Martín Prieto
Algo huele a podrido
Antes de las elecciones de 1982 que le llevaron al poder, Felipe González me confesó su desazón ante la inevitabilidad de la entrada en prisión de Jordi Pujol por su presunta actividad directiva en Banca Catalana. Luego en el Gobierno torció el brazo a su fiscal general, Jiménez Villarejo, para que sus hombres de negro desplazados a Cataluña dejaran hacer, dejaran pasar, recurriendo al confortable manto del olvido. El catalanismo in extremis data de décadas y tiene su origen en la sustitución del histórico Tarradellas por CiU, el moderado pujolismo que trepó taimadamente hasta su actual abismo sedicioso, blindándose de toda fechoría con su indispensabilidad como bisagra nacional con unos y con otros. La generación constitucionalista del 78, hoy tan jubilada como vejada, pecó de dejación con Cataluña cubriendo fechorías, desdeñando el creciente despeñadero secesionista y permitiendo prosperar la reconstrucción de la Historia y un diseño de contrainformación que el doctor Goebbels hubiera reclamado para sí. La patética comparecencia de Pujol, entre el sainete y el esperpento, evidencia lo que podría llegar a ser la Cámara de una Cataluña independiente.
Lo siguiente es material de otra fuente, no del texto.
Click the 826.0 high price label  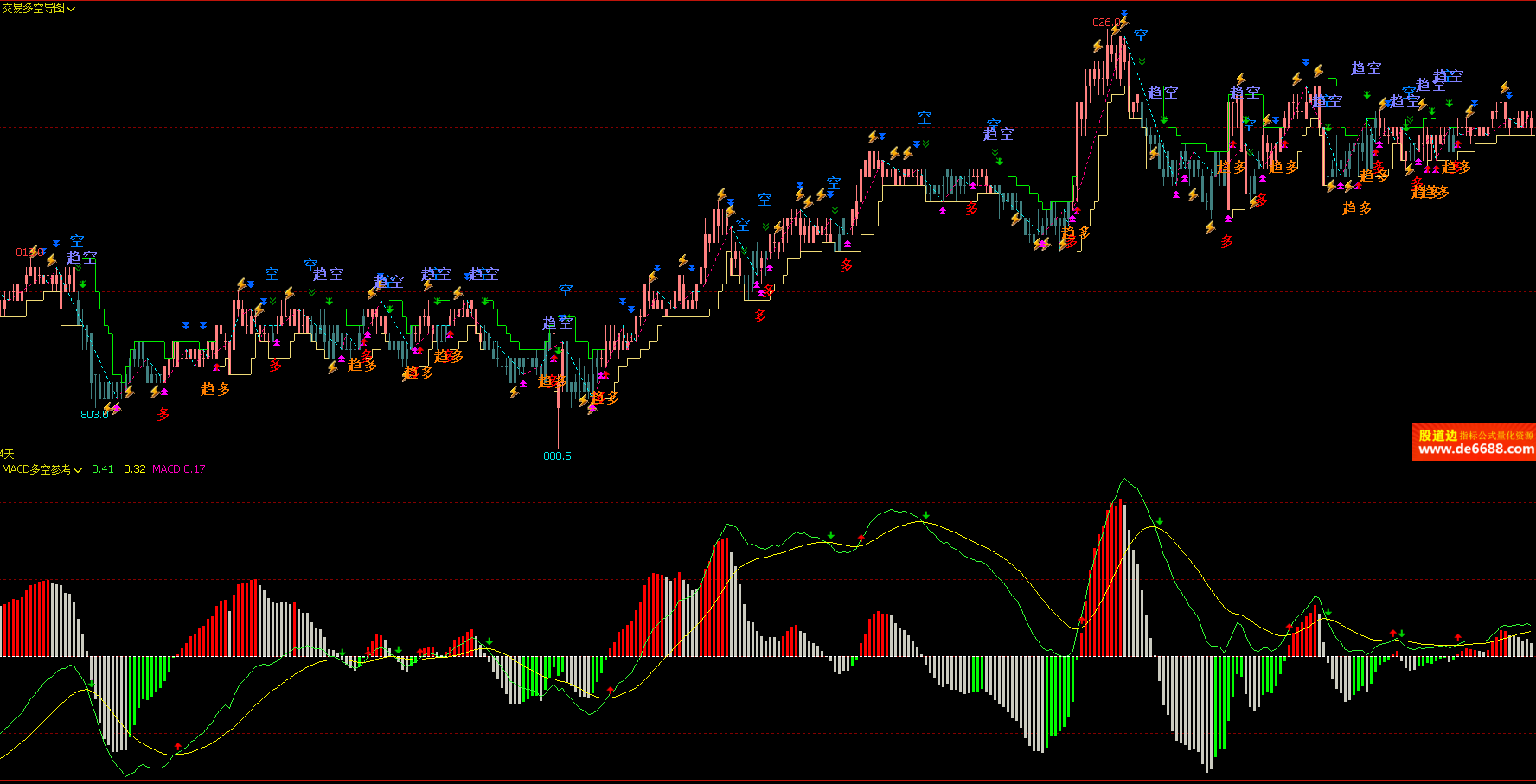coord(1104,22)
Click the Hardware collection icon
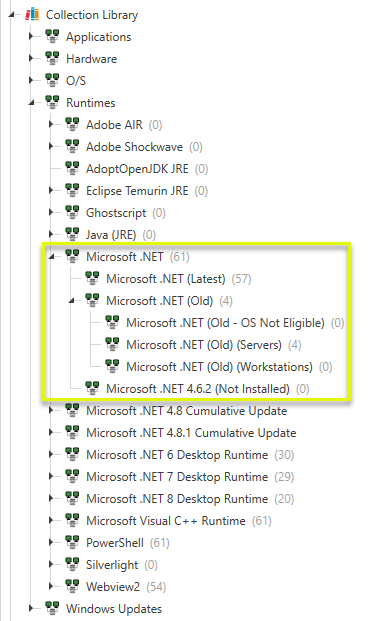The width and height of the screenshot is (372, 621). (x=52, y=58)
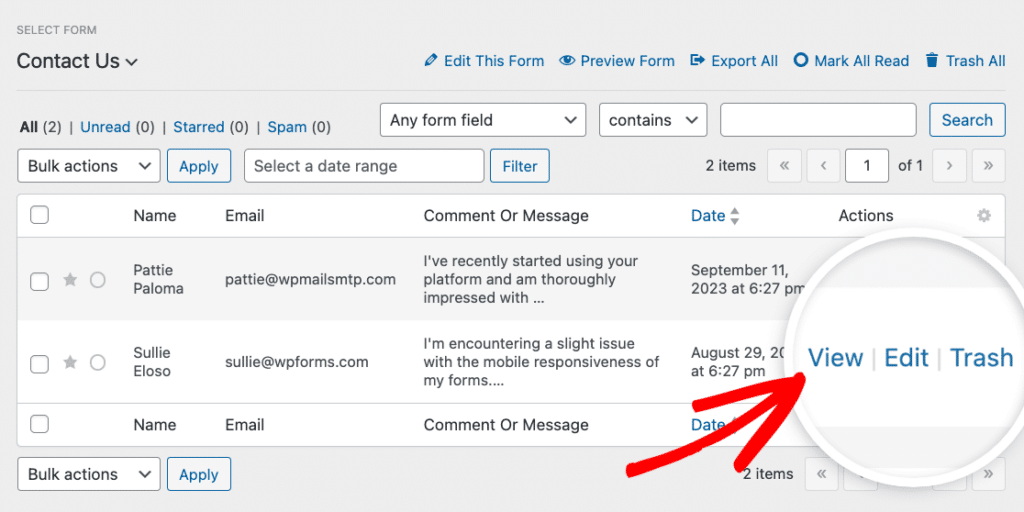Tick the select-all checkbox in table header
Image resolution: width=1024 pixels, height=512 pixels.
[40, 215]
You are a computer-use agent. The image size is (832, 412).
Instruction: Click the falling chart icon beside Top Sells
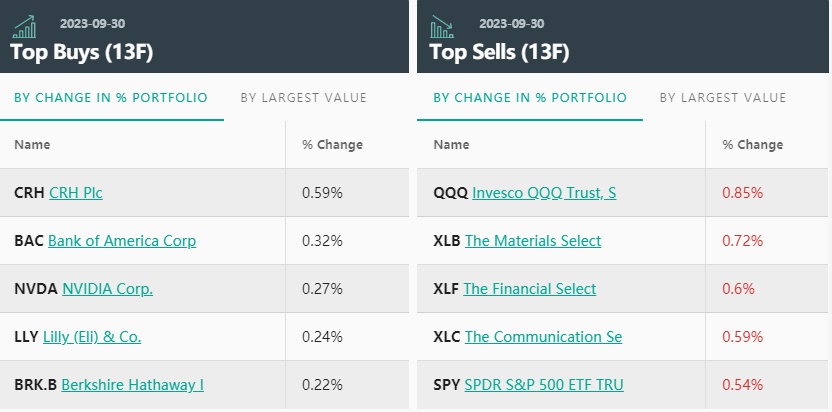coord(441,25)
Con la excepción del PP y Ciutadans, los parlamentarios catalanes se han dejado abroncar como escolares recibiendo tundas de zurriagazos en sus espaldas de parte de un prepotente deponente que daba temblorosos puñetazos de ira. Si Europa es la solución a los problemas españoles, el abigarrado espectáculo de la Asamblea catalana demuestra que el independentismo no ha entendido nada desde Costa al debate entre Laín Entralgo y Calvo Serer, pasando por las querellas entre Américo Castro y Sánchez Albornoz. Ni Vicens Vives hubiera soportado tal bochorno. Con ser mucho el hedor no es lo más grave la fortuna del dinero receptado, sino el quilombo de negros cimarrones representado por la derecha y la izquierda catalanas en vísperas de un intento separatista de juguete. Hay que recurrir a Shakespeare: «Algo huele a podrido en Dinamarca».